Which variables must be set depends on the block's operating logic. For example, a basic ML model block has a string variable called text for the text to be analyzed and a documentLayout object variable for text with graphic layout, but giving value to both doesn't make sense because they are mutually exclusive.

When editing a block, for many components, in the dialog that allows the user to manage the block's properties, an Input tab or similar can be found. It is in these points of the NL Flow GUI that users can consult and possibly configure the input variables of the block. In the case of script interpreter blocks, depending on the version, and for the Map operator, it's up to the user to define the input variables contextually to their mapping.

In this reference section of this manual you will find the description of all the input variables and any valid combinations for each component.

Who builds the input for the blocks?

The actual input submitted to a workflow is established by whoever uses the workflow through its API or by whoever runs interactive tests.
The input to the single workflow block, instead, is built on the fly by the workflow orchestration service, which is an essential part of every NL Flow runtime. Depending on the block configuration (see below) the input to a block can be taken from the input to the workflow, from the output of one or more previously executed blocks or be a collage of data from different sources.

Connection = output-input relationship?

If the workflow author connects block X to block Y does not automatically mean that the output of block X will become the input of block Y when the workflow is executed: the actual input to block B depends on its component and possibly on the configuration of its input properties.
The connection and its direction—where the arrow starts and ends—determines the order of execution of the blocks (first X, then, immediately after, Y), but not necessarily the relationship between the output of X and the input of Y. Block Y can have an input that has a completely different origin from X and even a mix of origins.
For blocks with input variables, the actual input JSON built on the fly by the workflow orchestrator depends on how the block has been configured, in particular on how and to what its input variables have been mapped.

However, the editor software doesn't discard the possibility that a block must "simply" receive its input from the previous block, in fact, if block Y has input variables, the editor always tries automatic mapping.
Also, the blocks of some components, like the Join operator, do not have input variables and take their input from the output of all the upstream blocks directly connected to it.

Block input properties

A block's input properties correspond to its input variables. When implicit mapping does not apply, the input properties need to be configured via explict mapping.

Implicit mapping

If you find a read-only list of input variables when editing a block, it means that no configuration is needed. This happens in a very specific situation, namely when the block is the first with input variables in a flow and the structure of the workflow input has not been formally described to NL Flow.
In this case, the workflow orchestrator will pass the workflow JSON input to the block, verbatim, and the block makes an implicit mapping, taking as its input the top-level keys of the JSON that have the same name and type of a valid combination of its input variables.

Explicit mapping

If a block with input variables is preceded by other blocks with input variables or if the structure of the workflow's input has been explicitly described, then it is necessary to configure the input properties.

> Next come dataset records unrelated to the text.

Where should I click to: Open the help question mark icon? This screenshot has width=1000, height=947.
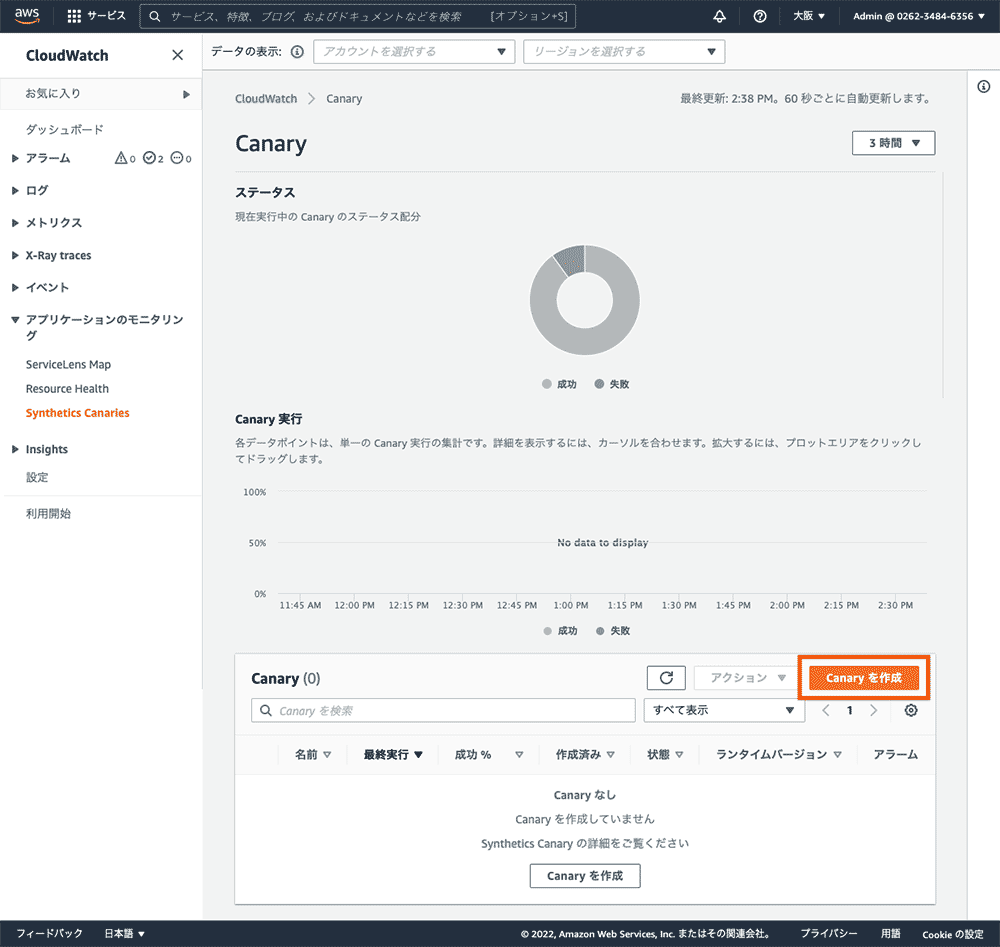[x=760, y=16]
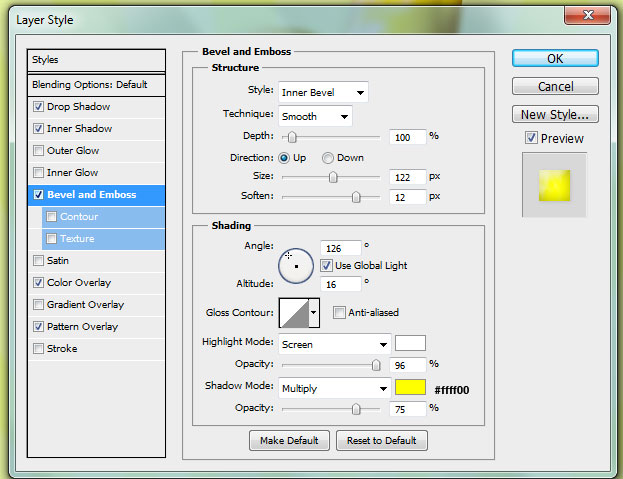Enable the Anti-aliased checkbox
The image size is (623, 479).
point(339,312)
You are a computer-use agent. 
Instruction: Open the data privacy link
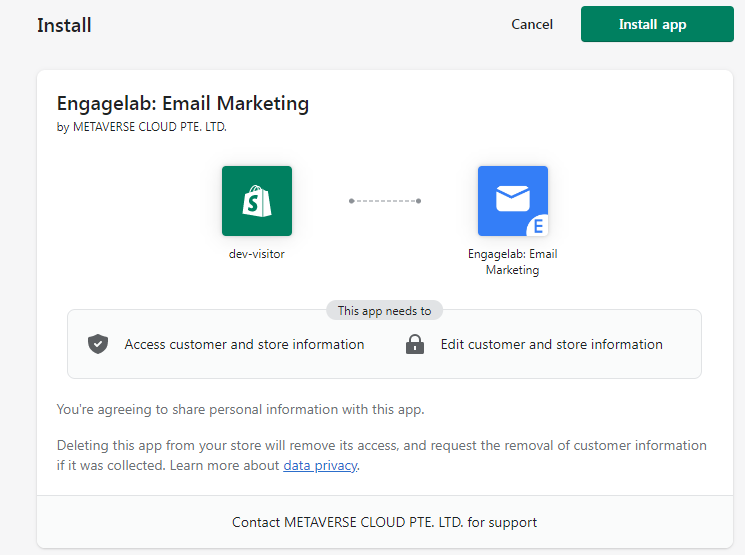320,465
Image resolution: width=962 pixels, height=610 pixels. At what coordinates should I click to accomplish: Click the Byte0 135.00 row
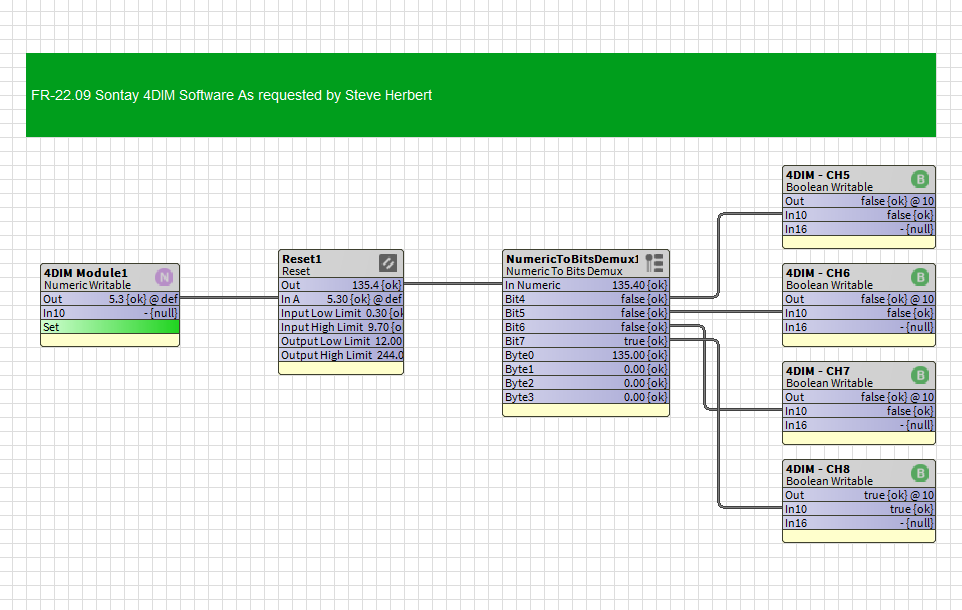pos(586,355)
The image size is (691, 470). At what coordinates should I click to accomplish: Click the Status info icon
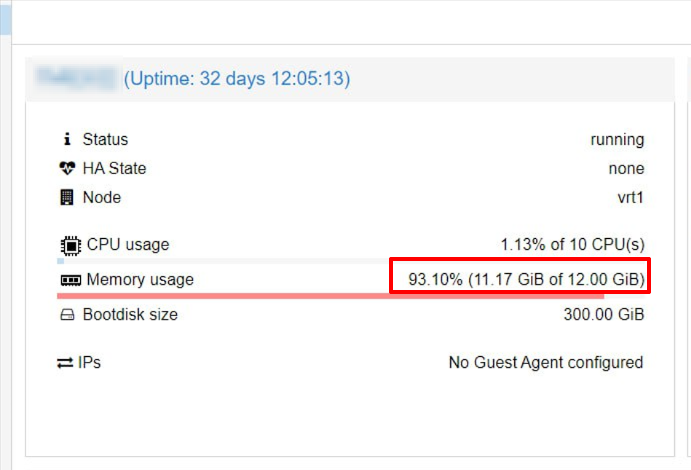67,139
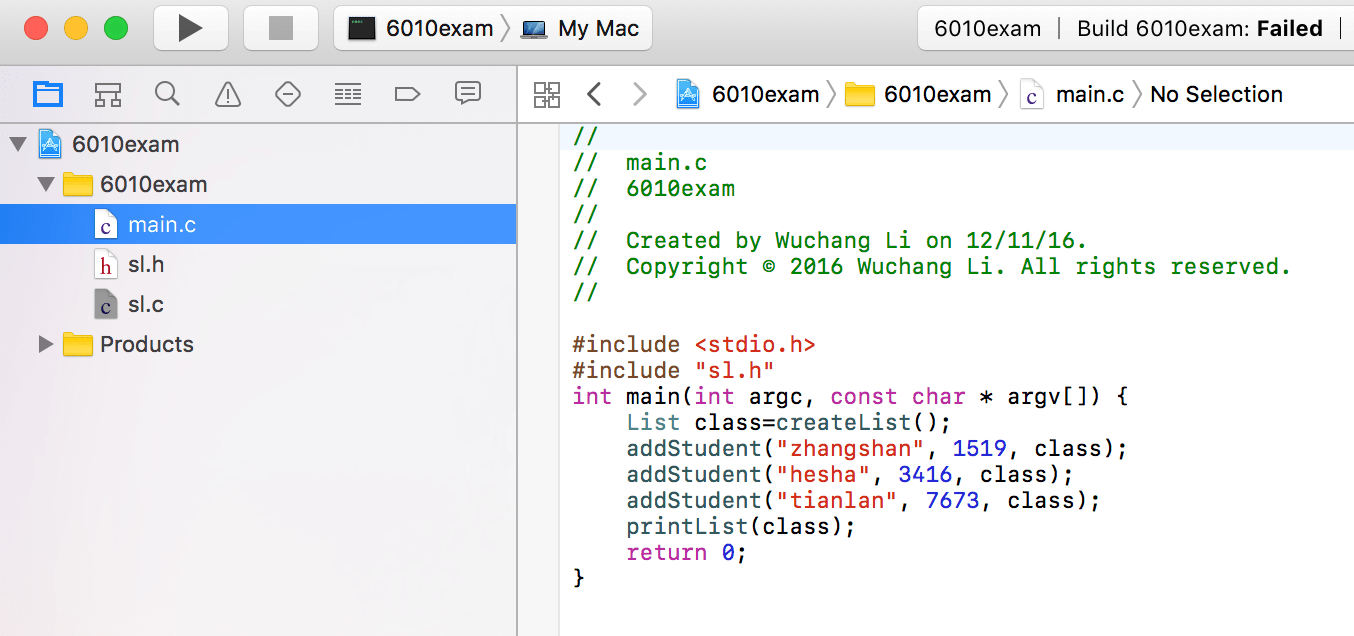1354x636 pixels.
Task: Open the Test navigator diamond icon
Action: pyautogui.click(x=287, y=93)
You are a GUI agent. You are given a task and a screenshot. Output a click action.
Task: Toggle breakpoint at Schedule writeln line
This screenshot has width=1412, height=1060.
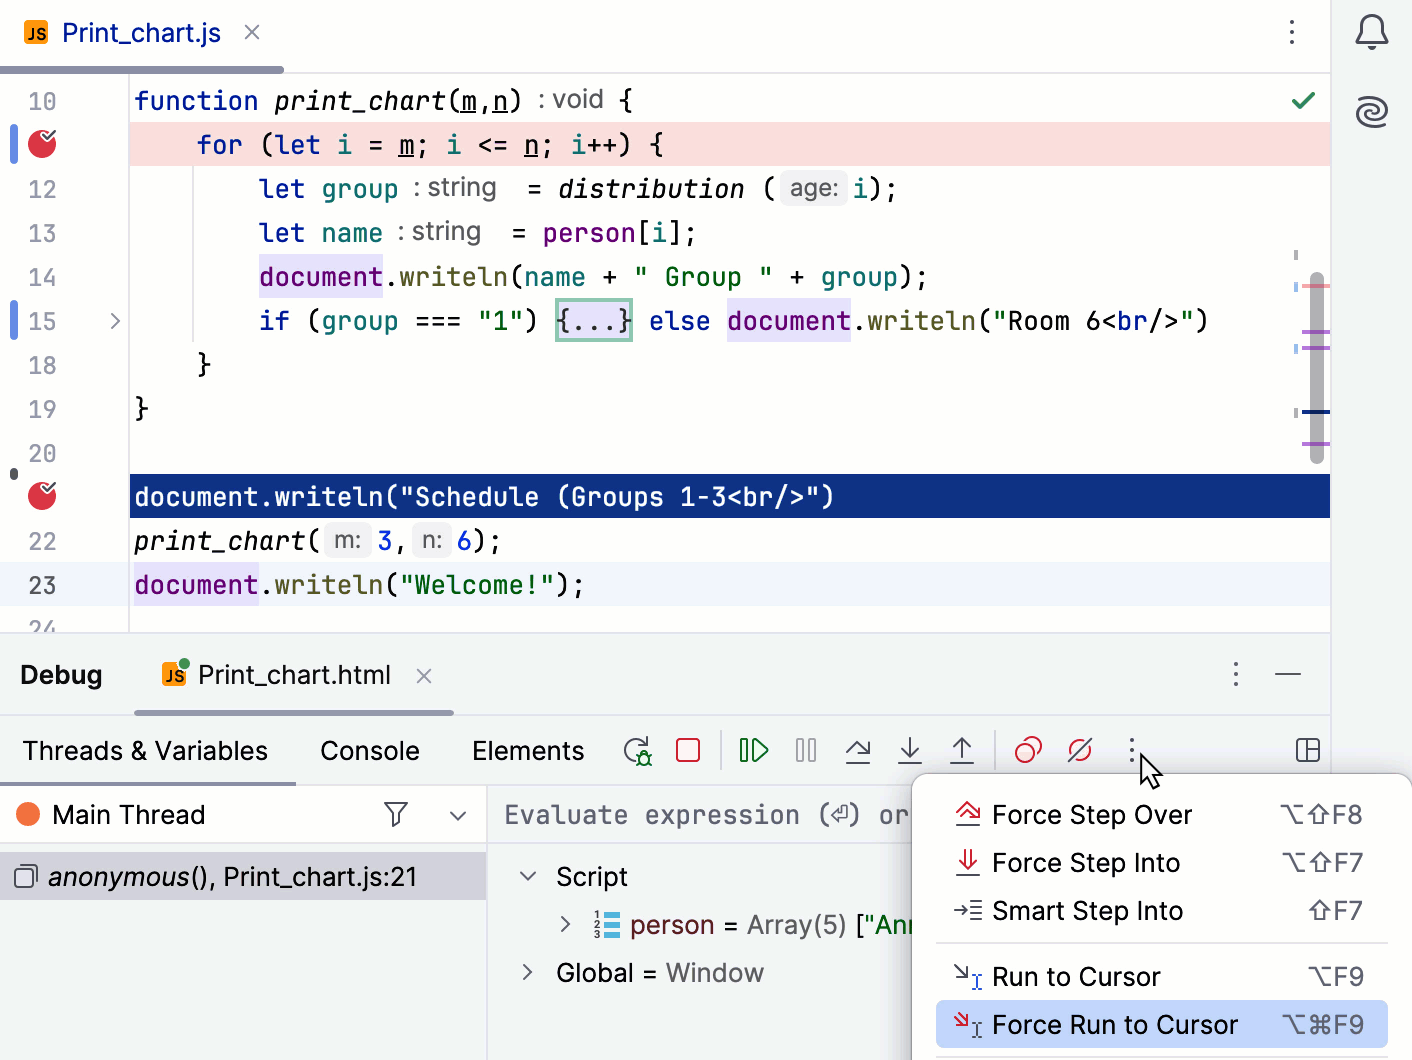coord(42,496)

Configuring the input properties means "explaining" how (that is, with what) to give a value to the input variables of the block at execution time. This is achieved by mapping the input variables to the data that is expected to be present either in the output of upstream blocks or in the input to the workflow.

Block output manifest

One of the possible sources of the value of an input variable of a block is any top-level key of the output JSON of a block that is upstream in the flow.
All components that can produce outputs suitable for mapping have a declaration, or manifest, of the structure of their output accessible to the editor, that is the list of top-level keys that can be in their output JSON, with an indication of the name and type. So when adding or editing a block with input variables, the knowledge of the possible output of directly or indirectly connected upstream block allows for automatic, semi-automatic and manual mapping of input variables.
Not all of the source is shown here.